Am Samstag hatte der erst im November neugewählte Chef der Piraten, der Software-Entwickler Thorsten Wirth, in seiner Parteitagsrede das schlechte Abschneiden der Partei bei der Bundestagswahl analysiert. "Die Totalüberwachung ist da, wir merken und sehen es nicht", sagte Wirth. Deshalb interessiere das Thema viele Menschen auf der Straße auch nicht. Doch die Arbeit der Geheimdienste müsse aufgedeckt werden. Wirth forderte die Piraten deshalb zum Whistleblowing auf. "Die Geheimdienste sollen auch Angst haben", so Wirth. Und kämpferisch fuhr er fort: "Wir holen uns unsere Freiheit im Netz zurück. Das Internet ist Technik - und wir können Technik. Wir werden uns die Infrastruktur zurückholen." Wirth schloss sich damit dem Aufruf zum "digitalen Widerstand" an. Diesen hatten der Wikileaks-Gründer Julian Assange und der Edward-Snowden-Vertraute Jacob Applebaum beim Jahrestreffen des Chaos Computer Clubs, Deutschlands einflussreichster Hacker-Vereinigung, kurz nach Weihnachten ausgesprochen.

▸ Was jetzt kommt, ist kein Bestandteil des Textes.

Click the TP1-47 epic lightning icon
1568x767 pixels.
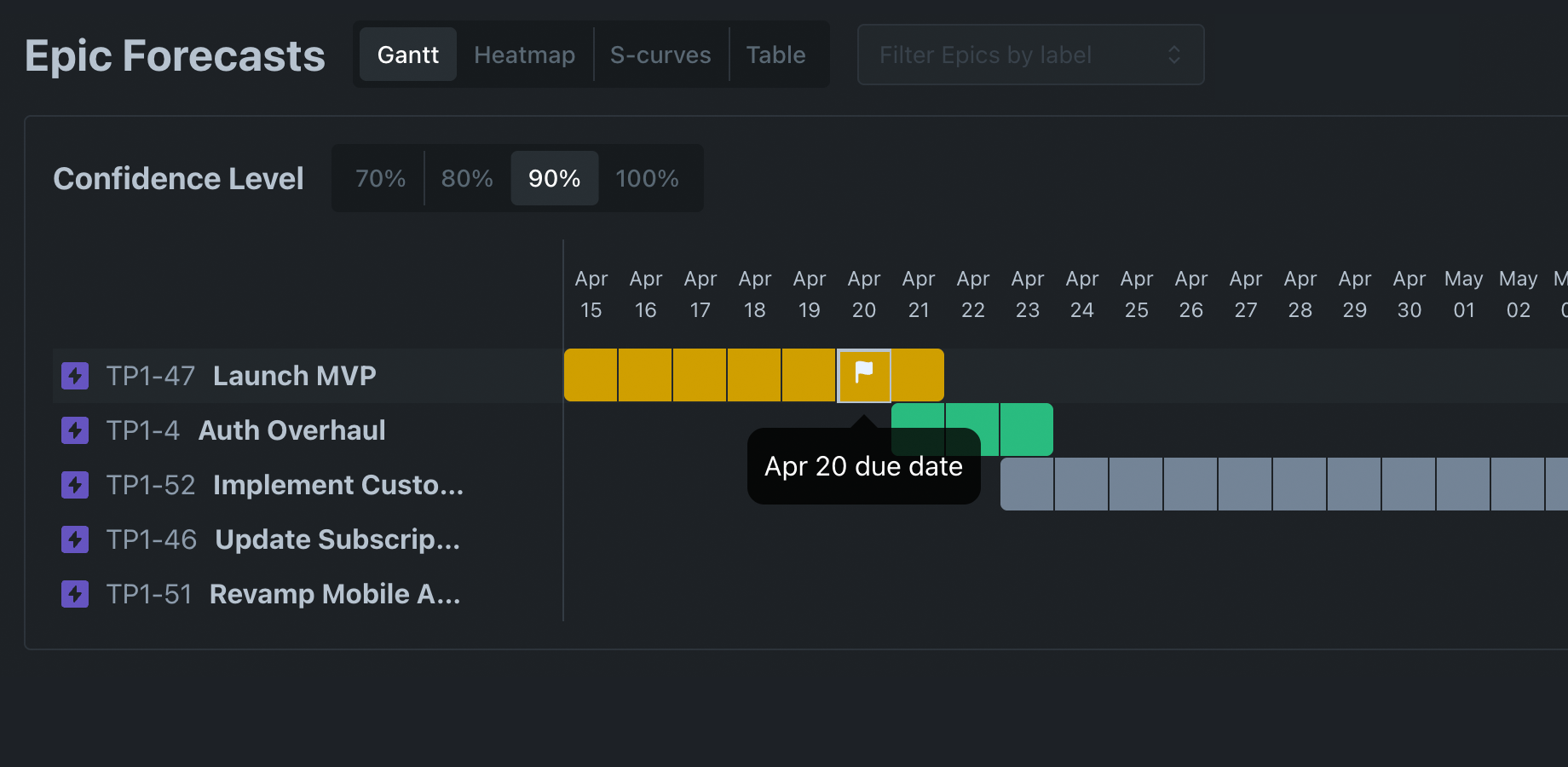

Thorsten Wirth, Vorsitzender der Piratenpartei, am Rednerpult (Foto: dpa)
Thorsten Wirth ist seit November Vorsitzender der PiratenparteiBild: picture-alliance/dpa

Doch Wirth weiß, dass die Piratenpartei derzeit noch immer von internen Querelen abgelenkt wird. Er forderte die Mitglieder daher auf, im Streit auch Meinungen der anderen zu akzeptieren. Mit der "emotionalen Selbstzerfleischung" in der Öffentlichkeit müsse nun Schluss sein.